Wah! Syukurlaaaah... Aku mengangguk-angguk. Masih canggung banget ini sih. Kehadiran Idham yang suka nongkrong random di rumahku pun rasanya aneh sekarang. I mean, we were like family, but now we really are family.

"Mami ama Ilham anter Bapak dulu ke airport." tambah Idham lagi, "Eh kamu kemarin dapat awards ya? Si iklan cat tembok itu?"

"Oh bukan. Ini penghargaan buat agency. Secara umum aja..." jawabku sambil makan.

Idham yang lulusan IT, sekarang jadi programmer. Kerjanya dari rumah, tapi kadang dia ngedosen juga di beberapa kampus. Aku masih belum bisa bayangin si tengil Idham ngajarin orang dengan berwibawa. Dan pasti banyak mahasiswi kena modus playboy satu ini.

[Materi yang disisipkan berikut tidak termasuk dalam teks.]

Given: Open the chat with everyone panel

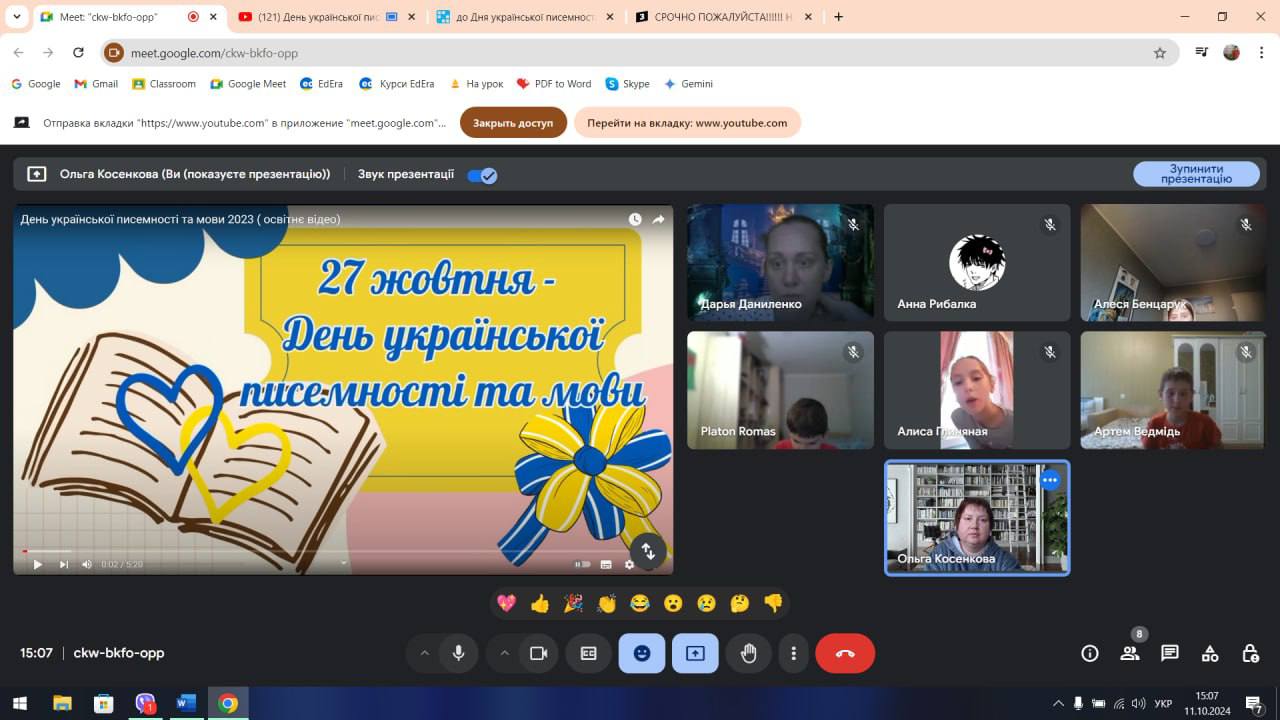Looking at the screenshot, I should point(1169,653).
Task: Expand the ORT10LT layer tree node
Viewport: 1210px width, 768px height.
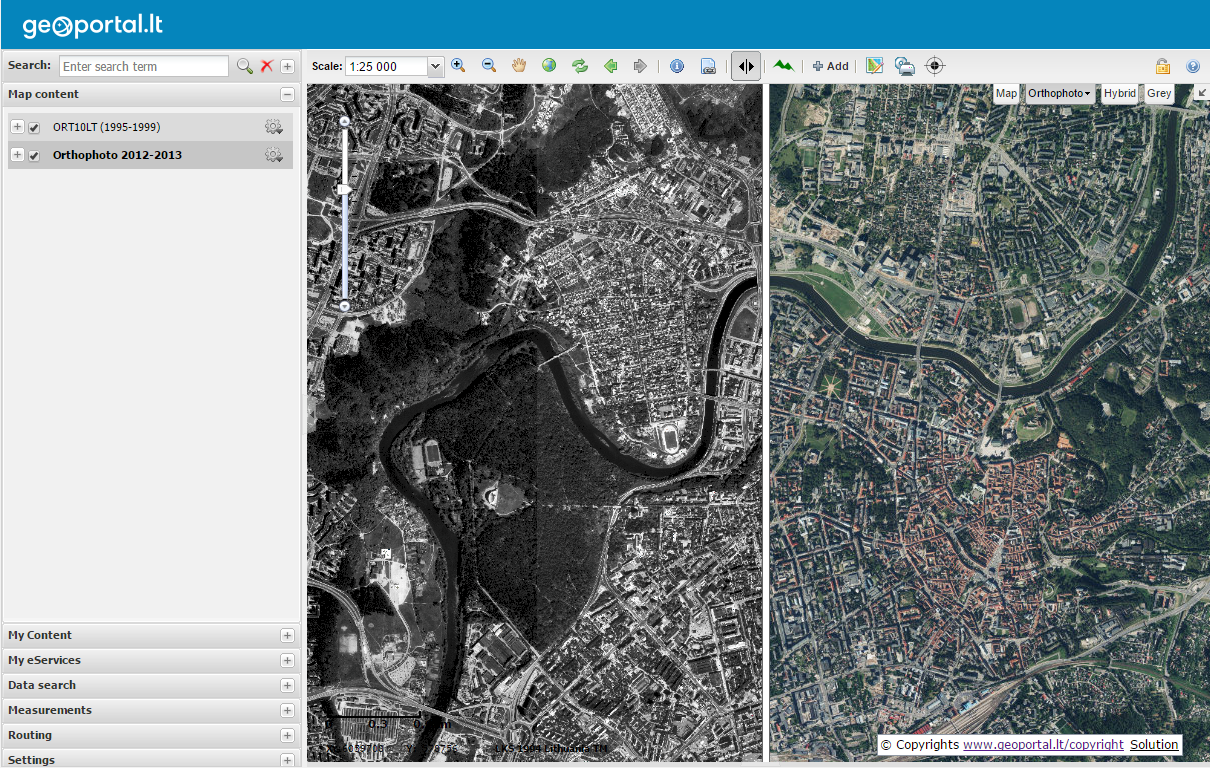Action: 17,127
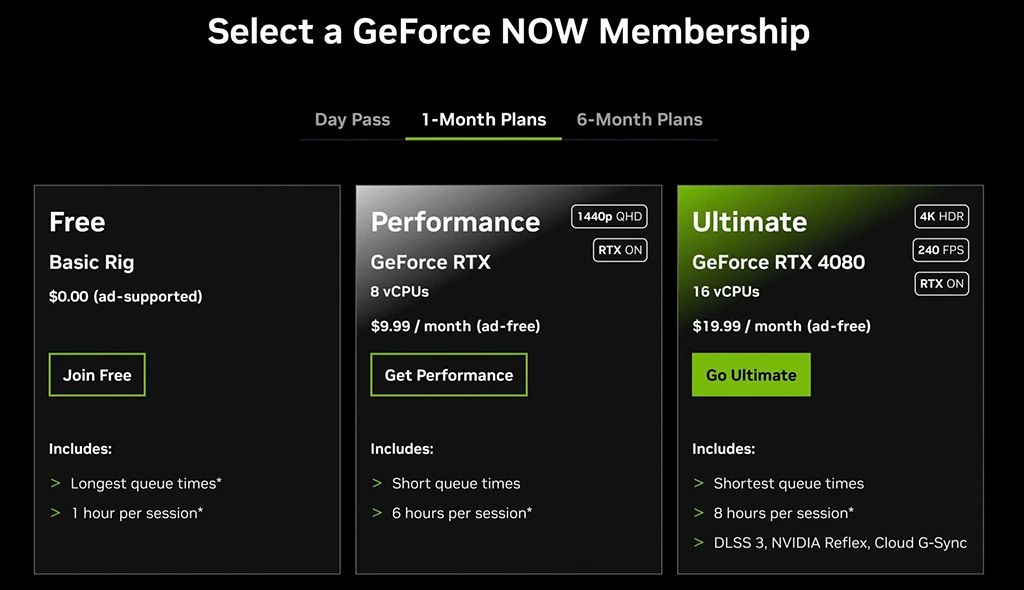Image resolution: width=1024 pixels, height=590 pixels.
Task: Click the Join Free button
Action: (x=97, y=374)
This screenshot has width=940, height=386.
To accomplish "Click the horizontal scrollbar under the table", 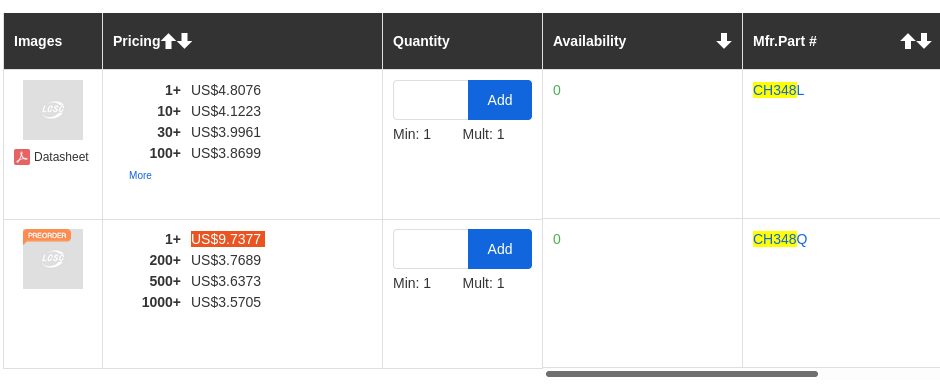I will (x=682, y=374).
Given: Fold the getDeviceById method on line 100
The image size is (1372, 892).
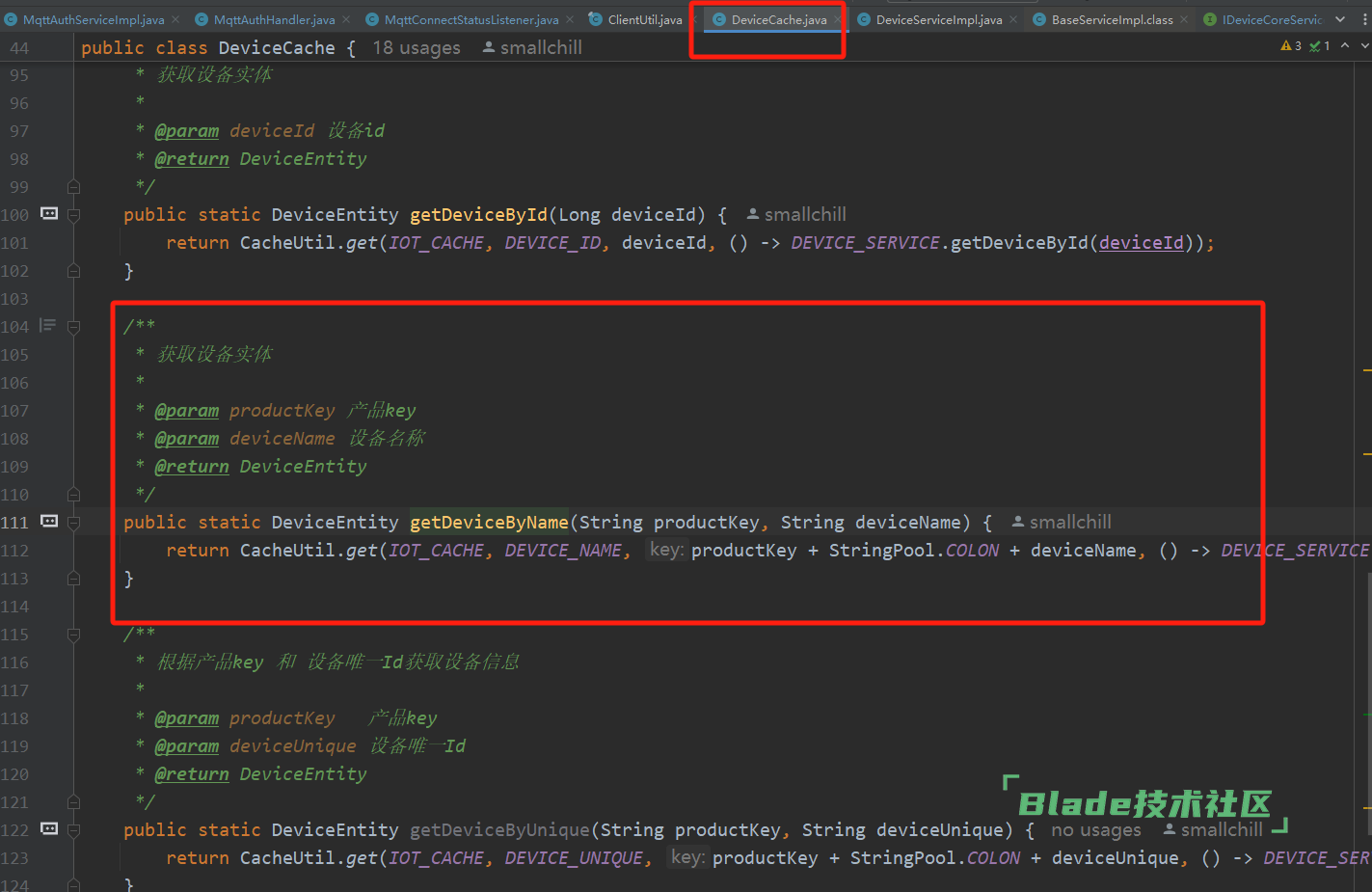Looking at the screenshot, I should (x=74, y=214).
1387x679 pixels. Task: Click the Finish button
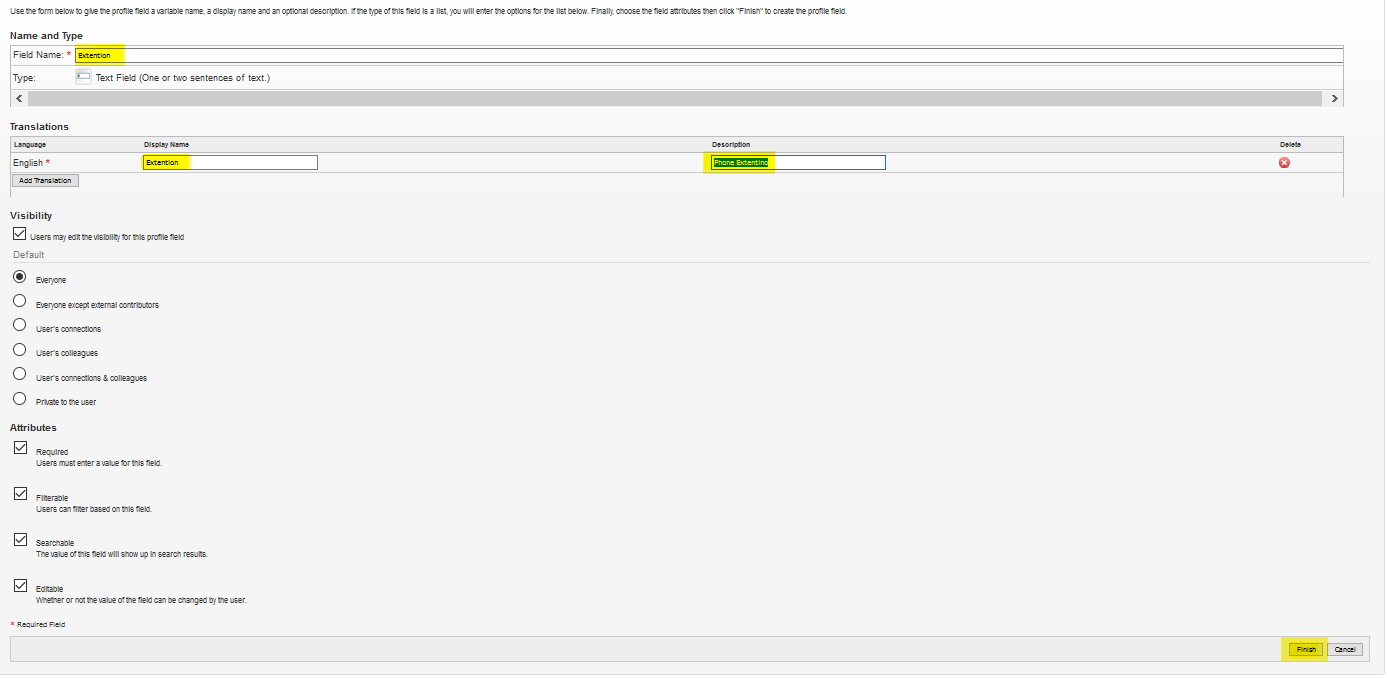point(1306,649)
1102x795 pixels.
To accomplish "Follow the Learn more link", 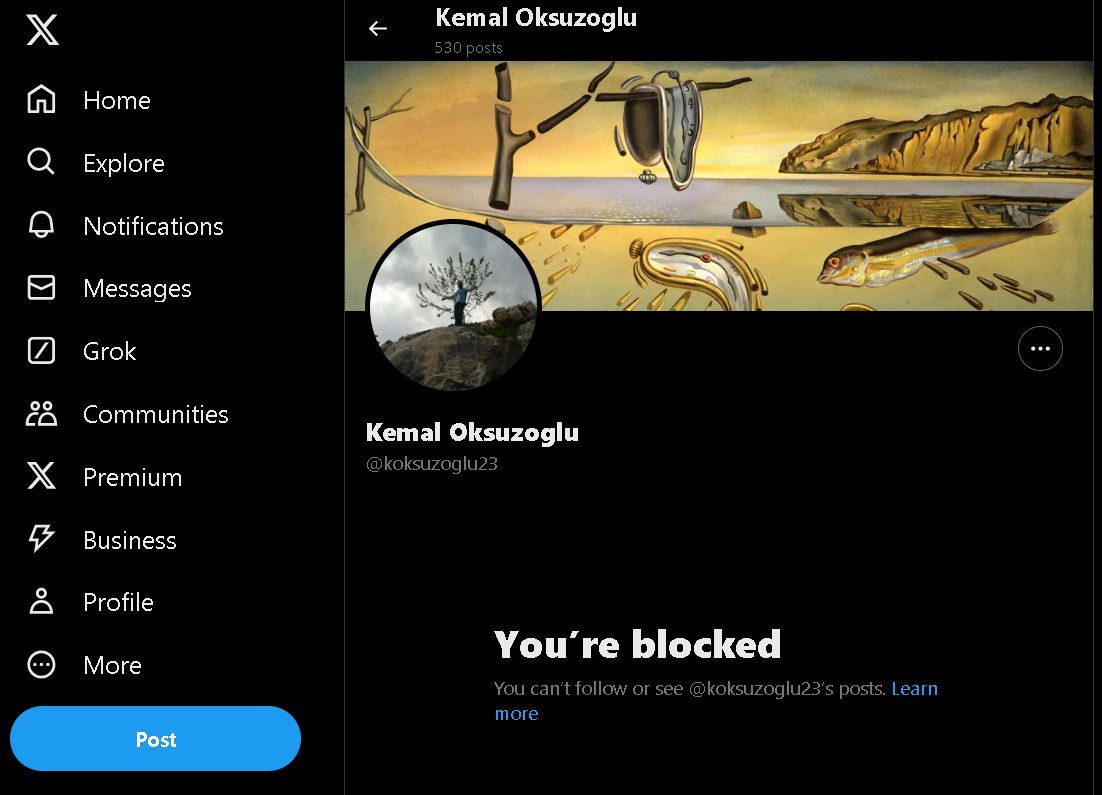I will pos(914,688).
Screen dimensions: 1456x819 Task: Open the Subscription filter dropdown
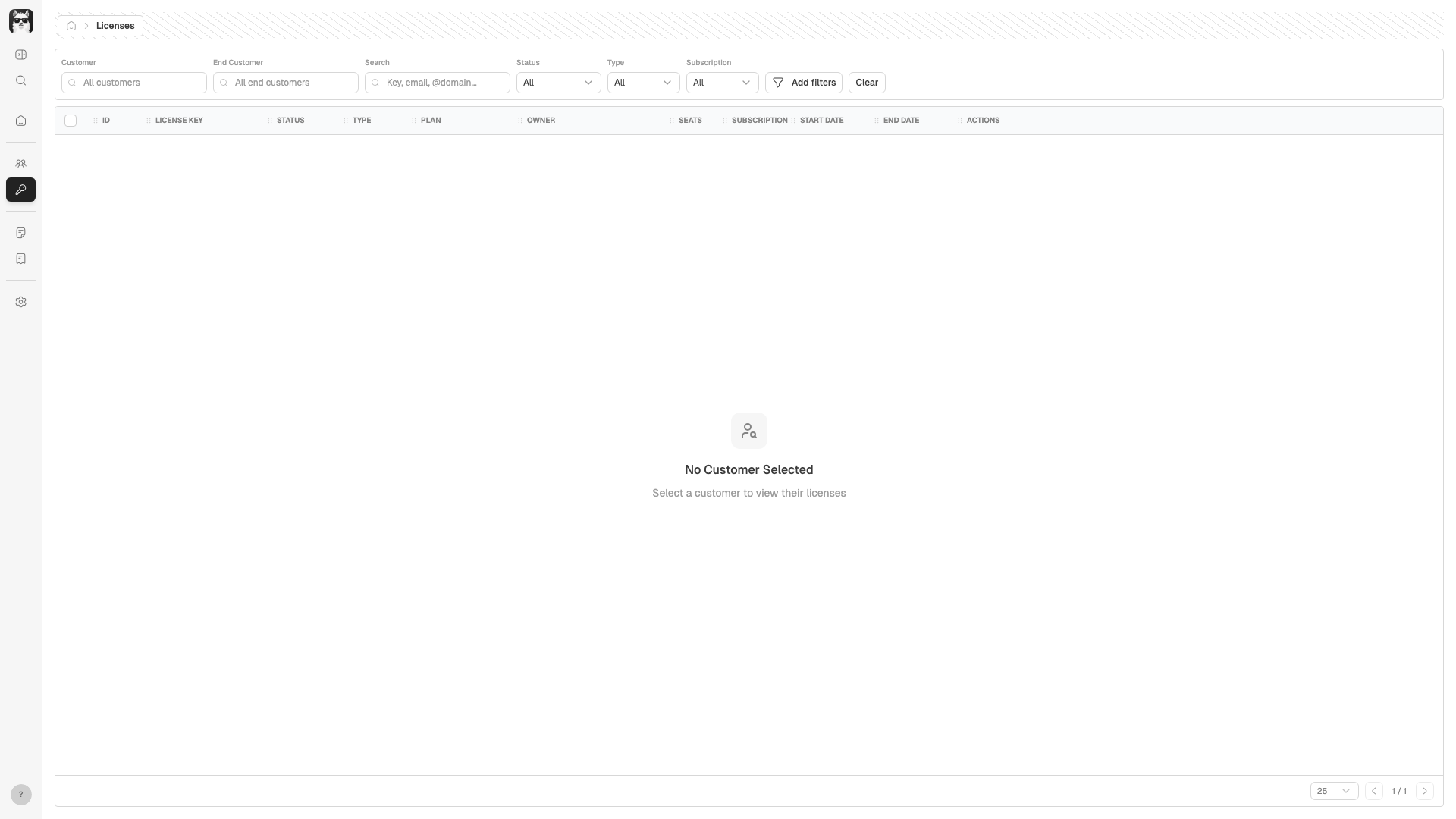722,83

"Eh kemarin, Izar menang juga gak sih?" aku baru inget alasan kami kemarin gak sengaja ketemu.
Idham mengangkat alis, "Gak tau. Dia gak bilang apa-apa. Semalem dia ribut lagi sama Bapak."

Ribut lagi?
"Soal?"
Idham sudah membuka mulut, tapi kemudian tampak berpikir ulang, "Tanya aja nanti sama dia. Aku gak mau berghibaaaah."
Aku melempar kismis padanya. Telat. Ghibah kagak, tapi bikin orang mikir macem-macem.

Hubungan Izar dan Bapak, memang gak terlalu akrab. Aku pun bingung, karena kupikir keduanya harusnya sih dekat, kayaknya Izar dan Bapak setipe: lelaki-lelaki alim yang taat. Tapi karena perdebatan keduanya baru mulai terjadi saat SMA, aku gak pernah tahu kenapa. Kuingat, berkali-kali Izar tidur di kamar Akung tiap Bapak datang.